When she found herself being grabbed at by Semple before her hammer-throwing boyfriend body-blocked him out of the way, Switzer was startled, then frightened, then angry. Later, she understood where her pursuer was coming from. "The Boston Marathon was the thing that gave Jock his sense of purpose," Switzer says. "It was his baby, his love, his passion. So when I came along he thought that I was one of those clowns, that I was doing a prank."

She had come to stay the course, and when the next day's newspaper reports had her dropping out, Switzer was furious. "They almost wanted me to and certainly expected me to," she says.

Nobody could deny, though, that something historic had happened in Boston. "The picture was flashed around the world," says Switzer, who promptly was expelled from the Amateur Athletic Union. "Half of the public reaction was: She deserved it, she shouldn't be there. The other half was: Bravo! She did it."

The important thing was for women to keep coming back and finishing. Switzer returned twice more unofficially, along with fellow pioneers Sara Mae Berman and Nina Kuscsik and she was on the starting line in 1972 for the first official women's race. "It was so wonderful," she says. "The atmosphere was fabulous. We were all smiling. We were 'real' athletes."
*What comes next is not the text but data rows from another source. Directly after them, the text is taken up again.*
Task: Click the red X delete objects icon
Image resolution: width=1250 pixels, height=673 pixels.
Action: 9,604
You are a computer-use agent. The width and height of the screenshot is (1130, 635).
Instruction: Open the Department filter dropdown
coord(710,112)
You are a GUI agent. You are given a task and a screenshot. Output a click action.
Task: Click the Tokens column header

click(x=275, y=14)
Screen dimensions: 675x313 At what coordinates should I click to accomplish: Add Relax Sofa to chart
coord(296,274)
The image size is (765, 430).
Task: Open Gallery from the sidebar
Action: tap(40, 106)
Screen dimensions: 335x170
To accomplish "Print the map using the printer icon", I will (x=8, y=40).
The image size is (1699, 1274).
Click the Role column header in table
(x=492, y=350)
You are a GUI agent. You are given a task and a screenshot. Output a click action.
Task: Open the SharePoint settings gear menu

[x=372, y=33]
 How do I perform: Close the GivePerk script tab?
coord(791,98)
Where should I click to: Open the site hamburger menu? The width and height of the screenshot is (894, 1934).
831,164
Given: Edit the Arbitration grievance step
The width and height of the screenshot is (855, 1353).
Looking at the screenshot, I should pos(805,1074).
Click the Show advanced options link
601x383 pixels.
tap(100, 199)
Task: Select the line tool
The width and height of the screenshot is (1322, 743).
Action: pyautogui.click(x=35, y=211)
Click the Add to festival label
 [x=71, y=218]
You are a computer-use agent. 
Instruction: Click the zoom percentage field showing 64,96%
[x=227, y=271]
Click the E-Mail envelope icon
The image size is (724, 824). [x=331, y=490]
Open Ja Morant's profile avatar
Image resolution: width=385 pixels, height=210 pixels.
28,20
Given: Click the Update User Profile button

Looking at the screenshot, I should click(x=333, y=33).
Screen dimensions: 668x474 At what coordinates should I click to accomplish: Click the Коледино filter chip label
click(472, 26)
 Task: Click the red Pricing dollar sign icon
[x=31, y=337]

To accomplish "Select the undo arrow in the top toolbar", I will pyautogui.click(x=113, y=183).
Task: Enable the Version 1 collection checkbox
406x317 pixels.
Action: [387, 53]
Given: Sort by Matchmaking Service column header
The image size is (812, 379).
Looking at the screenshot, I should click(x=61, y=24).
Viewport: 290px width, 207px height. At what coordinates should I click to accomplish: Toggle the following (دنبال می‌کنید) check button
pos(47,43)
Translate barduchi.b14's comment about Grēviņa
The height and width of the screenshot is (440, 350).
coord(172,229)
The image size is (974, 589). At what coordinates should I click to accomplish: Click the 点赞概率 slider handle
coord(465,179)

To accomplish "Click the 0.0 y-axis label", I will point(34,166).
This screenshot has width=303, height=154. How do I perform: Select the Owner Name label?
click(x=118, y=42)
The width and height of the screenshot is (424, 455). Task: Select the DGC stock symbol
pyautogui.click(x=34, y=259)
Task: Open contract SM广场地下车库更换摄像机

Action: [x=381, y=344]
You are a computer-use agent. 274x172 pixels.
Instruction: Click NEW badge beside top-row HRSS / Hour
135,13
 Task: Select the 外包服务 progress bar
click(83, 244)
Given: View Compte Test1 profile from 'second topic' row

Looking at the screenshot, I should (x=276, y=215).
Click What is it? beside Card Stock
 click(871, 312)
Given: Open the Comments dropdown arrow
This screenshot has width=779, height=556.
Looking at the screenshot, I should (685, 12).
Even Semple finally acknowledged that. "When I was on the starting line in 1973, I heard him shouting and I thought, 'My God, what have I done now?' " Switzer recalls. "And Jock grabbed me and turned me around and said 'C'mon lass, let's get a wee bit of notoriety.' Then he planted a big kiss on my face."

She was a Marathon Woman (the title of her new book) and Switzer went on to win in New York and become a key force behind the event's inclusion in the Olympics. "Just before Jock died [in 1988] I went up to visit him in the hospital and we relived a few minutes and laughed and had so much fun," she says. "It was the best possible way to say goodbye."